═══ RECORDS FOR THE TASK
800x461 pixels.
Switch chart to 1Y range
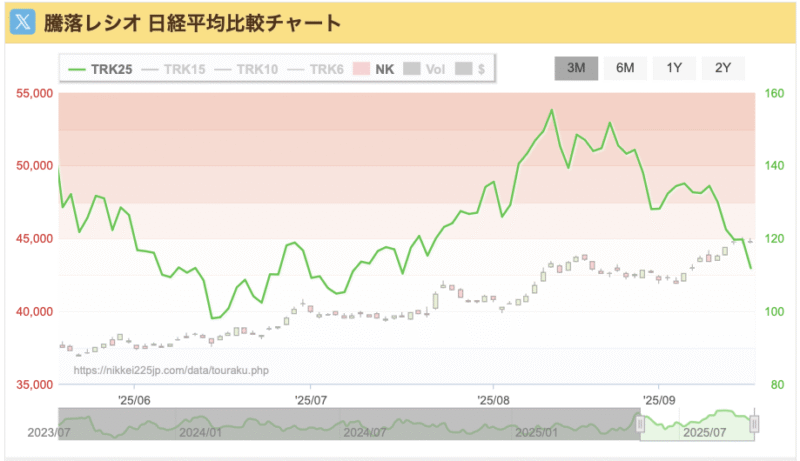(x=674, y=68)
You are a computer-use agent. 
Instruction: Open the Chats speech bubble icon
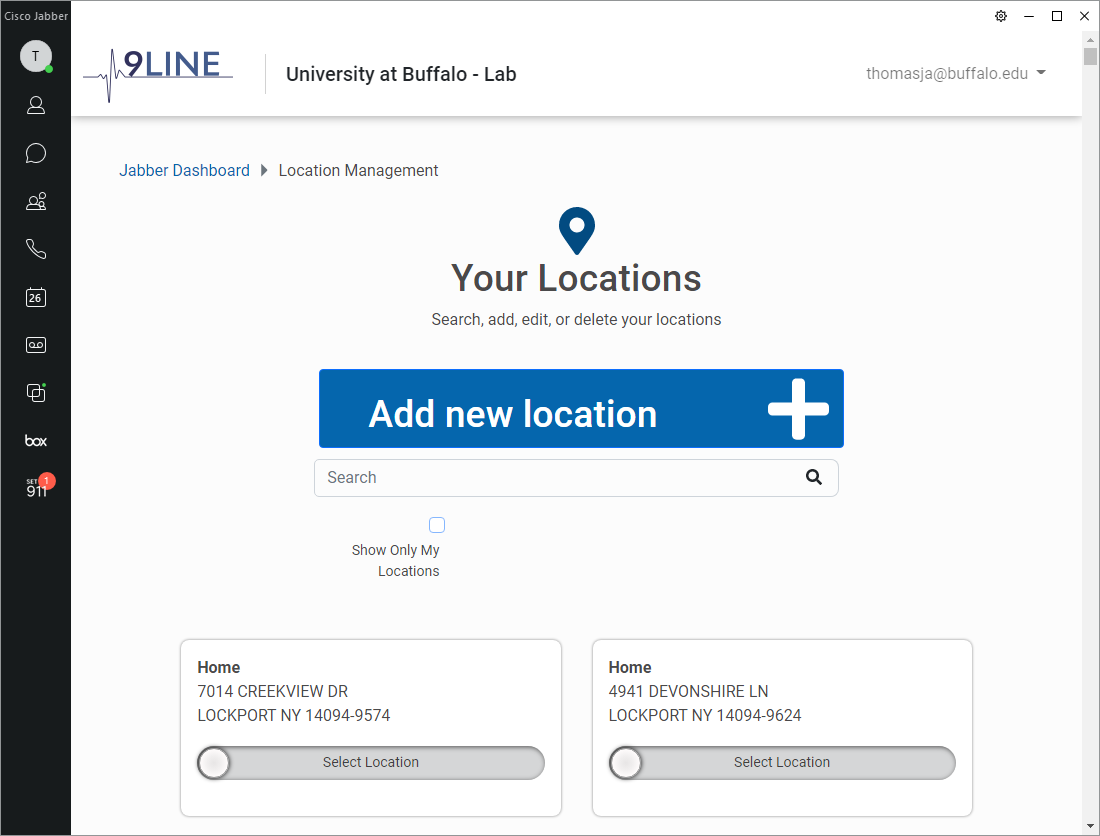click(36, 153)
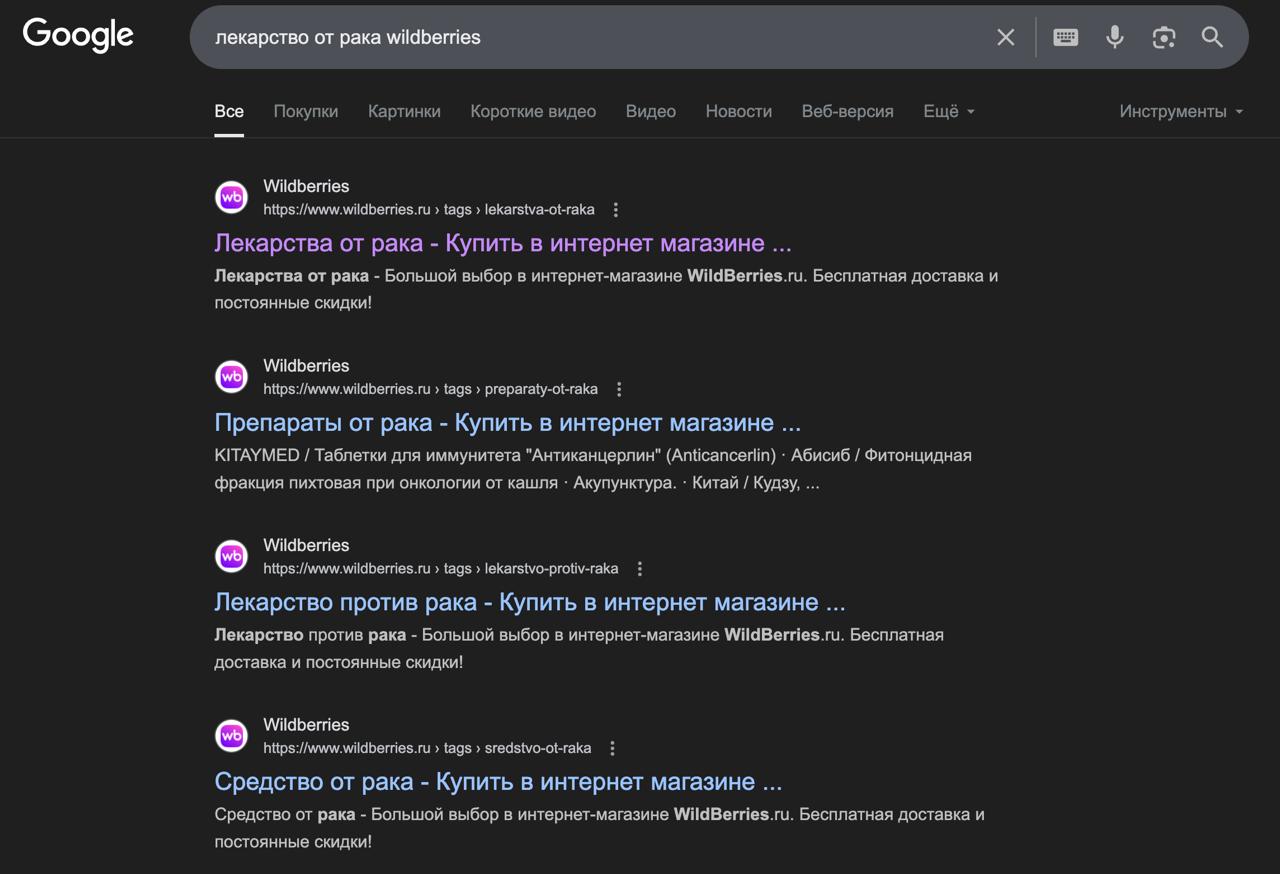Clear the search query with X icon

point(1005,37)
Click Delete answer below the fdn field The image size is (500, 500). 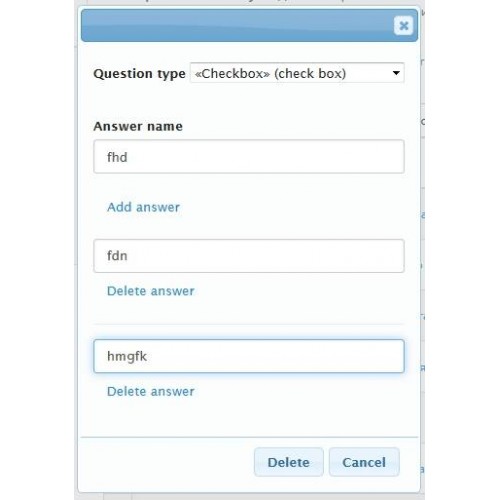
══════
# YOUR ASSIGNMENT
Copy exactly the lines from the one containing "You are a computer-use agent." through the last line of the records above, including both, and omit every picture.

# YOUR SOLUTION
You are a computer-use agent. 
Instruction: Open the Chats speech bubble icon
click(36, 153)
Clear the search query with X icon

point(1005,37)
Click Delete answer below the fdn field The image size is (500, 500). 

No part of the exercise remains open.